Many people (consciously or subconsciously)believe that finding answers to common questions is much quicker when using the internet than using memory, which is exactly why we are becoming more dependent on technology to collect information, to store it, and retrieve it.
So how exactly is the Internet affecting the way we learn?
The internet has become our external hard drive so that we don't need to remember information-- we just look for it online. This can be illustrated by a study done by Science Magazine, where students were asked to type in pieces of trivia. Depending on their group, they were told that their information would either be erased or saved. The group that was told their data would be saved were less likely to remember. This study indicates that people have lower rates of recall when they can expect to be able to access information in the future.
The internet is impacting our focus, as we hardly give tasks our full attention anymore.

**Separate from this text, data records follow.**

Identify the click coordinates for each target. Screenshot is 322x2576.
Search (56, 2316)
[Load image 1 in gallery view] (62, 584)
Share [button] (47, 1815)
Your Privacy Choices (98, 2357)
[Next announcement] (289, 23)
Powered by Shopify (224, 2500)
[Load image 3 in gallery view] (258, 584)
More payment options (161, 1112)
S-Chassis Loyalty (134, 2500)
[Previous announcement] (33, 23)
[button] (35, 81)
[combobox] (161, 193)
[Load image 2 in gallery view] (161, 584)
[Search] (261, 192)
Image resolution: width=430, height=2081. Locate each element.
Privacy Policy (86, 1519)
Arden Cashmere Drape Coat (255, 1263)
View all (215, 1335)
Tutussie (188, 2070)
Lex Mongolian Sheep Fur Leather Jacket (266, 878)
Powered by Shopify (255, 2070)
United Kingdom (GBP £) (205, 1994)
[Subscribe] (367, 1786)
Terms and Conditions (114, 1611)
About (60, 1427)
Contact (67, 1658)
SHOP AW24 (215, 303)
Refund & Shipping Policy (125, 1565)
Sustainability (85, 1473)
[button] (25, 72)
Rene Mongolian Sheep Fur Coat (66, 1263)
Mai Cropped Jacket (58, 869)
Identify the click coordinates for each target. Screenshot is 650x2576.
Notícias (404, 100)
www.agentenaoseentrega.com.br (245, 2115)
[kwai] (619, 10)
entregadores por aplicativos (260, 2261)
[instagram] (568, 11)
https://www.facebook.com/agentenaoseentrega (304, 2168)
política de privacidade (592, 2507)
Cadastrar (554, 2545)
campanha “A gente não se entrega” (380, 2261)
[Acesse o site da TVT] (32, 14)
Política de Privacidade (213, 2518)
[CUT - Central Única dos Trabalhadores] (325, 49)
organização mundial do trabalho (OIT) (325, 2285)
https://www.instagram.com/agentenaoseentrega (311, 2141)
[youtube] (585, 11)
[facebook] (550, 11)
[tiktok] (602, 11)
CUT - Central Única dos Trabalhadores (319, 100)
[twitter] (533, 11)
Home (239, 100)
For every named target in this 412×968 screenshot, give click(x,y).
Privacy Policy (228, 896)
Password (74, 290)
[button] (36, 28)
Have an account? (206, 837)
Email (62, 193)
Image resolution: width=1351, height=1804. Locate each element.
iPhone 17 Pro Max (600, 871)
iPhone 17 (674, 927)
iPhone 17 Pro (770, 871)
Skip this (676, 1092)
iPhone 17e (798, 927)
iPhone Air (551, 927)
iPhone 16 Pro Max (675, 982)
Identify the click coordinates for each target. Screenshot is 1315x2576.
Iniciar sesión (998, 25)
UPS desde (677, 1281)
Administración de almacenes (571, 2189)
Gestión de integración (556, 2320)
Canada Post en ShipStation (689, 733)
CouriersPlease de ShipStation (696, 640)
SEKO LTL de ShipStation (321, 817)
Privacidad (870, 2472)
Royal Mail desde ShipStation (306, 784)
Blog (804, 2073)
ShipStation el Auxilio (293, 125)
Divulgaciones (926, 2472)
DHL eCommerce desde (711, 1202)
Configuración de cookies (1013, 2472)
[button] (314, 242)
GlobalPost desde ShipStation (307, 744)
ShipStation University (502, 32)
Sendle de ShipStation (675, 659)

As a result of multitasking and multi-screening, in order to be considered relevant by our brain, all learning experiences and communication need to be objective, practical, and impactful.
Children are learning differently, since "rote memorization is no longer a necessary part of education" according to ReadWrite. In order to have the knowledge and the skills to succeed in a fast-changing world, people need to develop the ability to navigate the sea of information and find what they need to solve real problems, instead of memorizing it.
With so much information within reach, our main challenge is to get better at determining what's relevant and reliable from what's not, and with practice, our brains are getting better at this task every day.